Wellington and other rental owners believe neighbor complaints should be dealt with through operating standards. The county is looking to revise standards to address common complaints — such as fires, litter, speed limits and quiet hours — as well as permit transfers and occupancy limits. (Arch Cape has its own operating standards, which the county may move from the development code to the county code.)

A 2019 countywide housing study found that the county had adequate housing stock, but that much of the supply is used for second homes and short-term rentals.

Commissioner Lianne Thompson and Commissioner John Toyooka say they want more data on how vacation rentals impact the region’s housing — its prices and availability — before they vote.

Toyooka said vacation rentals may play a role in housing prices and housing scarcity, but he suspects the impact is less than what has been alleged. Housing prices have also skyrocketed due to rising material and labor costs, he pointed out. And many homes that function as short-term rentals, he said, are high-value homes — such as those with oceanfront views — not homes considered affordable.

‘It’s a difficult decision’

Commissioner Pamela Wev said she is more concerned about how rentals affect the quality of life in neighborhoods. “I think that that’s what is truly important here,” she said. She worries about a “one-size-fits-all” ordinance that treats Clatsop Plains the same as, say, Brownsmead.

She said two weeks — when a moratorium on new vacation rental licenses is set to expire — may not enough time for her to decide how to vote on the issue.

“This is an ordinance that has too many questions, too much fraught detail, for me to ever consider passing it,” she said, “and I think that we have a responsibility as a county commission to do a lot more learning and strategizing about what we do with this ordinance in the future.”

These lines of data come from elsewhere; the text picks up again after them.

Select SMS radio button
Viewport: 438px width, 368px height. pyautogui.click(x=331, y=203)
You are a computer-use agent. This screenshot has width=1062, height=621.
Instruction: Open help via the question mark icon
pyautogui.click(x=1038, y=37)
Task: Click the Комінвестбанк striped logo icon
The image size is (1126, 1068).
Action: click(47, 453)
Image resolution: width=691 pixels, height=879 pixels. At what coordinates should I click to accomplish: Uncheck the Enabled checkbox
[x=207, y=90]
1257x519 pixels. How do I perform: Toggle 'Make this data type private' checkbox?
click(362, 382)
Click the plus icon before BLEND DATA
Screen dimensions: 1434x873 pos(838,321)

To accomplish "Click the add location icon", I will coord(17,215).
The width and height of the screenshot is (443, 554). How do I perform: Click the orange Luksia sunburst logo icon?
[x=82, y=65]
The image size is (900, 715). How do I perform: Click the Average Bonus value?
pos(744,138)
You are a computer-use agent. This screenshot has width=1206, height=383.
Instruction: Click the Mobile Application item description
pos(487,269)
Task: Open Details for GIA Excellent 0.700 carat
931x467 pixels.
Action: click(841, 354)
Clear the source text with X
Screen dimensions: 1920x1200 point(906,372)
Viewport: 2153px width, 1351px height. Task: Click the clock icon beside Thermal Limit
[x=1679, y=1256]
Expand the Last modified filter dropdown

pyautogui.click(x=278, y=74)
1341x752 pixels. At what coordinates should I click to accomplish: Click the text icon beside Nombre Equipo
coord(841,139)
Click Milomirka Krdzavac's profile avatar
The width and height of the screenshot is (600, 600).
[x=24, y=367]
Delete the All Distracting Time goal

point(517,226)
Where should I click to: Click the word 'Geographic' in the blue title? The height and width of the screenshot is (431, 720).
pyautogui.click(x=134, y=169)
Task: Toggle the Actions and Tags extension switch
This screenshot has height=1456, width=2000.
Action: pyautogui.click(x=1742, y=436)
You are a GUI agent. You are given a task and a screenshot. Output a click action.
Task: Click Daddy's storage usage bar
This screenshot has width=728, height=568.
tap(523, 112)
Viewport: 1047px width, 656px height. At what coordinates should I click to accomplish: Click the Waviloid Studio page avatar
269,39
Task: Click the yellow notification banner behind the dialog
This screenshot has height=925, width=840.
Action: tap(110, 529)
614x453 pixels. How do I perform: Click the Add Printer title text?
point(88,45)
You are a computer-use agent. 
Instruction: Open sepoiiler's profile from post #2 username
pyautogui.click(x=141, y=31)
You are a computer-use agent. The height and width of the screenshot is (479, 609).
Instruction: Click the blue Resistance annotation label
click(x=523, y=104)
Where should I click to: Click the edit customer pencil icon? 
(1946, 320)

Thompson and Wev also said they favor extending the moratorium while county staff works to gather more information.

Commissioner Courtney Bangs took a different view. She argued that, by adding references to short-term rentals in development code zones where rentals already exist, the county is addressing an oversight — reconciling the code with the county’s practices.

“I don’t feel we can keep indefinitely extending out a moratorium … It’s a difficult decision, but I feel like we’re at a point where it needs to be made,” Bangs said.

The commissioners will meet again to discuss the issue on April 27, the day before the moratorium is set to expire.